"""

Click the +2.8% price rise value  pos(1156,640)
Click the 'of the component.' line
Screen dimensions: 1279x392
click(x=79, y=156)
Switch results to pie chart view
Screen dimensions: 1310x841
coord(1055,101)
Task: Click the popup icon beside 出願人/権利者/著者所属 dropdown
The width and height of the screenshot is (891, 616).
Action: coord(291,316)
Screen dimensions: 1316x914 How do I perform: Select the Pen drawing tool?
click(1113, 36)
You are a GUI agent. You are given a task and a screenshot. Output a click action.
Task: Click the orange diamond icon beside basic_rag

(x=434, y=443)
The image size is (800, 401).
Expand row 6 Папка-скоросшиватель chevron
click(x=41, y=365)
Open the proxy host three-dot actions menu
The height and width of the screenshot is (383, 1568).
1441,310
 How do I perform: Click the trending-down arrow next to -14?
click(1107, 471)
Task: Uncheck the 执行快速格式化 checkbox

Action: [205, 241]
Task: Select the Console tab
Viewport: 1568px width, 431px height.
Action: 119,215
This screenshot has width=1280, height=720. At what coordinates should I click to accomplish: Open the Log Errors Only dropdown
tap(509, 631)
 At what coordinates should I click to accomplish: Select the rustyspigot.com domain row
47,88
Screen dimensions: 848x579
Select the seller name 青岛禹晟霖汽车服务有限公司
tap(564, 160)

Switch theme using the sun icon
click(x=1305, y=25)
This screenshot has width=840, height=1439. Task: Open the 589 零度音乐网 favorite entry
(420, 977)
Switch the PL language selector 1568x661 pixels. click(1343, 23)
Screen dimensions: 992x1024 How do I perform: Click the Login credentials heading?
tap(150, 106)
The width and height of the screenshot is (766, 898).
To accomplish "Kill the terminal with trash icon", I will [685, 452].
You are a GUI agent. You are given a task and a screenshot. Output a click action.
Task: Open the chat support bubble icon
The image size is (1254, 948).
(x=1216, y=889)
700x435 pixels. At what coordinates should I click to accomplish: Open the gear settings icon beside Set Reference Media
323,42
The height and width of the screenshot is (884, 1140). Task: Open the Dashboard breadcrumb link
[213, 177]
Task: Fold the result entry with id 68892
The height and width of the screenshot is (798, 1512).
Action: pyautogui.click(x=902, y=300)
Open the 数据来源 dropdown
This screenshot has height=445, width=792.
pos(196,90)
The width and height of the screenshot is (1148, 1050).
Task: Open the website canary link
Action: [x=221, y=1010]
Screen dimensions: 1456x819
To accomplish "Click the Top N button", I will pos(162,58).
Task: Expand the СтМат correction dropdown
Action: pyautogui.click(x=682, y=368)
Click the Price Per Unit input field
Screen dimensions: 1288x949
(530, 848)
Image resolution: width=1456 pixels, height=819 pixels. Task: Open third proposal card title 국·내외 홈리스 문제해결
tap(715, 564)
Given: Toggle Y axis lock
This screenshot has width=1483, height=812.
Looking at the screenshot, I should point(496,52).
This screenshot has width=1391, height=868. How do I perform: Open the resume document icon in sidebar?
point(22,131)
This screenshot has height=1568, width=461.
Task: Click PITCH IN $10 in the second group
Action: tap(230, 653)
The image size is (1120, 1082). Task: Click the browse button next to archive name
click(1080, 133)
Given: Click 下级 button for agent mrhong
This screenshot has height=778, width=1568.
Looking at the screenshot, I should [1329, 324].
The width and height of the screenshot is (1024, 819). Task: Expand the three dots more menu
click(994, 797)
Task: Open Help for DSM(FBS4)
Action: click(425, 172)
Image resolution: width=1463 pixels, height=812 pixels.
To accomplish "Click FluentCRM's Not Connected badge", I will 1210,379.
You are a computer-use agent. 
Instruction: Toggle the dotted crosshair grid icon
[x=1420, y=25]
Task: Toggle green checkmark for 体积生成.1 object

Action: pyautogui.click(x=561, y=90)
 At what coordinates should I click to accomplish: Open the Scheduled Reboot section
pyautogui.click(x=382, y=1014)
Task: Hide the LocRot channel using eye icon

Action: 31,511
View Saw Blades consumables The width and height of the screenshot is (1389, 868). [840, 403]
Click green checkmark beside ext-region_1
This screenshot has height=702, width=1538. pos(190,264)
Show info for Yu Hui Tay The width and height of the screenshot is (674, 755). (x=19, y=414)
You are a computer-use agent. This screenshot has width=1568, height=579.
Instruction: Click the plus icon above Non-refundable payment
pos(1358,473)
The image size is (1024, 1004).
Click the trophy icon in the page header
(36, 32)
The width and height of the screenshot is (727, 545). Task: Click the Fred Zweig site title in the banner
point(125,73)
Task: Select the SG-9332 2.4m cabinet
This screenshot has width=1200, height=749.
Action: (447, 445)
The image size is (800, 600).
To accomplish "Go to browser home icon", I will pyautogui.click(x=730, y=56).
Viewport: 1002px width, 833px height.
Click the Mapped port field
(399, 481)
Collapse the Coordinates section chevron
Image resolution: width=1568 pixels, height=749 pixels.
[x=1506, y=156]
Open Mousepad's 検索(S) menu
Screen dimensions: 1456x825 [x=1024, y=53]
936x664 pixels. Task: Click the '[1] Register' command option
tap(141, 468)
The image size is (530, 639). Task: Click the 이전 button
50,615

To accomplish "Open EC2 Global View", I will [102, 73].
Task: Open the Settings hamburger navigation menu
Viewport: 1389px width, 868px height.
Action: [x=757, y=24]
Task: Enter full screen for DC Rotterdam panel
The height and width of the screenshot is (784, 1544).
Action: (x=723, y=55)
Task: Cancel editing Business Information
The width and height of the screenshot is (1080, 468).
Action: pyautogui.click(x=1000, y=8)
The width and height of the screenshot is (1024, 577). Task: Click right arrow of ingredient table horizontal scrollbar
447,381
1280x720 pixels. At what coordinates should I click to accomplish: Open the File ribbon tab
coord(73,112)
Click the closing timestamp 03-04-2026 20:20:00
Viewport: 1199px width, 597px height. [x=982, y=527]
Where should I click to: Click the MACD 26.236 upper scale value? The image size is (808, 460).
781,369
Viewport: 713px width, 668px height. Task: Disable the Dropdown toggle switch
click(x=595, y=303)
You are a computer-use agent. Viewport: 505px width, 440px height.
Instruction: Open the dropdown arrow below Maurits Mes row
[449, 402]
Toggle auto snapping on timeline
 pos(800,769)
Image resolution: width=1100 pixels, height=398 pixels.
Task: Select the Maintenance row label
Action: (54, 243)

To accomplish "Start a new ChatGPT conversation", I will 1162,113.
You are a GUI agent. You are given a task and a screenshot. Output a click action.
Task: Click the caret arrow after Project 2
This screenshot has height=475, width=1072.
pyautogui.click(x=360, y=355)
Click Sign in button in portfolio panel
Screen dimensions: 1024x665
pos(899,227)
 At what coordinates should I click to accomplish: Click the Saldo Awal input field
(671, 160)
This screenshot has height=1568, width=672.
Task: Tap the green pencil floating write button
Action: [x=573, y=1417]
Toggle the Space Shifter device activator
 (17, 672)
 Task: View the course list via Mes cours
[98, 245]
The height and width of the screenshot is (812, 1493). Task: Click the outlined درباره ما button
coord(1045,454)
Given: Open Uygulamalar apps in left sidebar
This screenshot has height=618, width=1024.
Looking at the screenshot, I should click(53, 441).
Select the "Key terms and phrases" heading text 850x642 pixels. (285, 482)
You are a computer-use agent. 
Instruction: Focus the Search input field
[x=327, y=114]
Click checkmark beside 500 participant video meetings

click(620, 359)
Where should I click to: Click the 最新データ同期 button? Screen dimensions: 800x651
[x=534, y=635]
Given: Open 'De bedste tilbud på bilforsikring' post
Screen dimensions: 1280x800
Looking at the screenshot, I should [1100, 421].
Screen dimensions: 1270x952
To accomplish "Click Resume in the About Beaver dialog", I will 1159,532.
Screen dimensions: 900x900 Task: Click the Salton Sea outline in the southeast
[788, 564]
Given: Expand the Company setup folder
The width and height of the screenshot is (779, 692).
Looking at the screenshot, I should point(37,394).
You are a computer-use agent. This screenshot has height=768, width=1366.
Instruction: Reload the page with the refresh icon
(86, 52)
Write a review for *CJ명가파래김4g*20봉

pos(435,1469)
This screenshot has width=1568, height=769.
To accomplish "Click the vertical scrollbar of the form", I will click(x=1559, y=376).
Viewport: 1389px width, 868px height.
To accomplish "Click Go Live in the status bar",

"""

● **DIRECTIVE**
Return the lines above exactly as they appear, starting with the line containing "Task: Open the Settings" and ending with the line containing "Action: (x=723, y=55)", both included.

● **COMPLETE OUTPUT**
Task: Open the Settings hamburger navigation menu
Viewport: 1389px width, 868px height.
Action: [x=757, y=24]
Task: Enter full screen for DC Rotterdam panel
The height and width of the screenshot is (784, 1544).
Action: (x=723, y=55)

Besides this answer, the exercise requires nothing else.